Not a chance. No elves or dwarves, either, although you are welcome to make up your own if you like.
No, nor do we have any plans to make it so. Rêve de Dragon has been around in France since 1985, obviously predating the d20 System by quite a while. While we are delighted that d20 has revived the gaming public's interest in paper FRPG's in spite of the behemoth CRPG industry, Rêve: the Dream Ouroboros has a flavor and mood all its own.
The action resolution system is elegant and robust, magic is unique, and there aren't countless volumes of rules — nor do there need to be. This is a game that emphasizes roleplaying over stats, and while the d20 System certainly has its place, we feel Rêve is its own beast and should remain that way.
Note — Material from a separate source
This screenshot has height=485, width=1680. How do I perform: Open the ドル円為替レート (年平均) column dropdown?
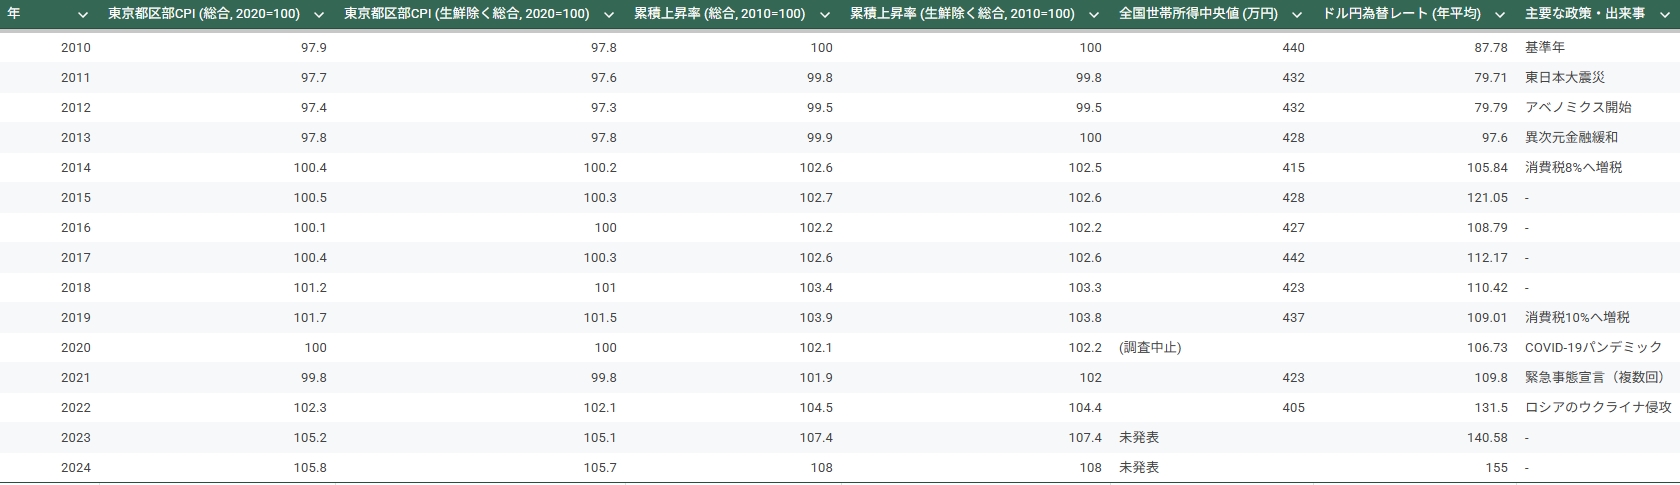tap(1500, 15)
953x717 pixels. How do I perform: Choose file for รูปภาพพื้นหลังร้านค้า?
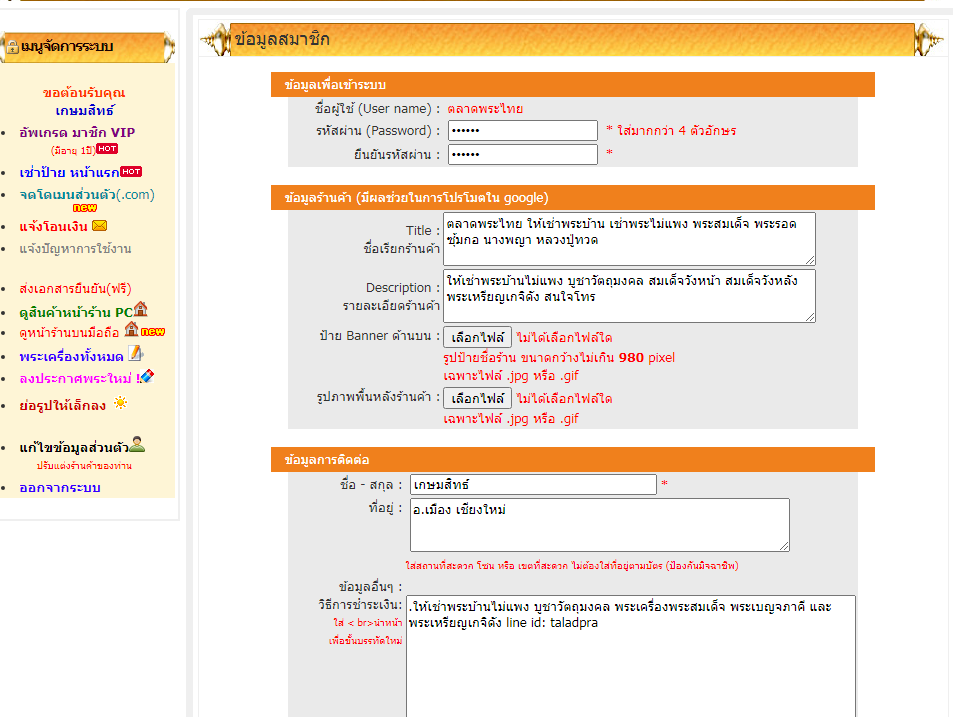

Idiosyncratic, wonderful, and with no plans to be assimilated anytime yet.
Malcontent Games was founded to publish the English-language version of this great game in partnership. We are under contract with Multisim to distribute this translation as an e-book only. Denis Gerfaud has personally approved the translation, and Rolland Barthélémy was kind enough to offer us the use of his fabulous artwork.
In short, we have the full knowledge and cooperation of the French game publisher, the game's French author, and its artist.
That's right, there aren't; if you die, you die. Except for that reincarnation thing, which is automatic, but not without its price. See Chapter 7 of Journeyers: it's all there. Rêve very deliberately has no spells for healing wounds, and it is strongly recommended that the Dream Keeper not add any, nor allow players (or non-player characters) to devise any. The damage system is intentionally designed to make receiving wounds not only a mechanism for sustaining injury, but also degrades a character's performance significantly. As you take damage or grow fatigued or get drunk, you fight, cast spells, pick pockets, etc. much more poorly.
Combat is meant to be serious business, and not undertaken lightly. However it is possible for even beginning Narcomancers and Alchemists to enchant potions made from healing herbs which will heal a character of spectacular damage rather quickly, but such healing draughts produce a deep sleep and are not appropriate to the heat of battle. This, too, is deliberate. The game makes it impossible for one character to be magically healing others in the midst of combat, on demand. Just in time hit points? Not in Rêve...
Nice try. First, keep in mind that being ambidextrous in Rêve only allows you to use either hand for primary weapons (so you can fight effectively with, say, a sword and shield in either hand, assuming you have those skills). It does not allow you to attack with two weapons or gain extra attacks in a round.
The Rêve game system does allow extra attacks under certain circumstances (as in the case of speed particulars, see Journeyers, Chapter 6), but tends to limit combat maneuvers to within plausible limits. With respect to the specific question, any eligible attack may either be parried or dodged. If you elect one defense, and it fails, you cannot then attempt a second defense; just suck it up and take the damage.
Which raises an important tactical point. If a defender uses all of his or her actions defensively (i.e., a first parry with one weapon, then another parry with a main gauche or shield, and a dodge), four assailants will defeat a lone defender, as the fourth attacker will essentially get a free shot. A very skilled combatant may fairly frequently roll enough particular successes to get extra defenses by claiming speed particulars (again, see Chapter 6 in Journeyers) but statistically these will not generally be enough to save him. In short, an unruly gang of common thugs can bring your glorious character down. Four on one odds are not good, no matter how great a swordsman you are.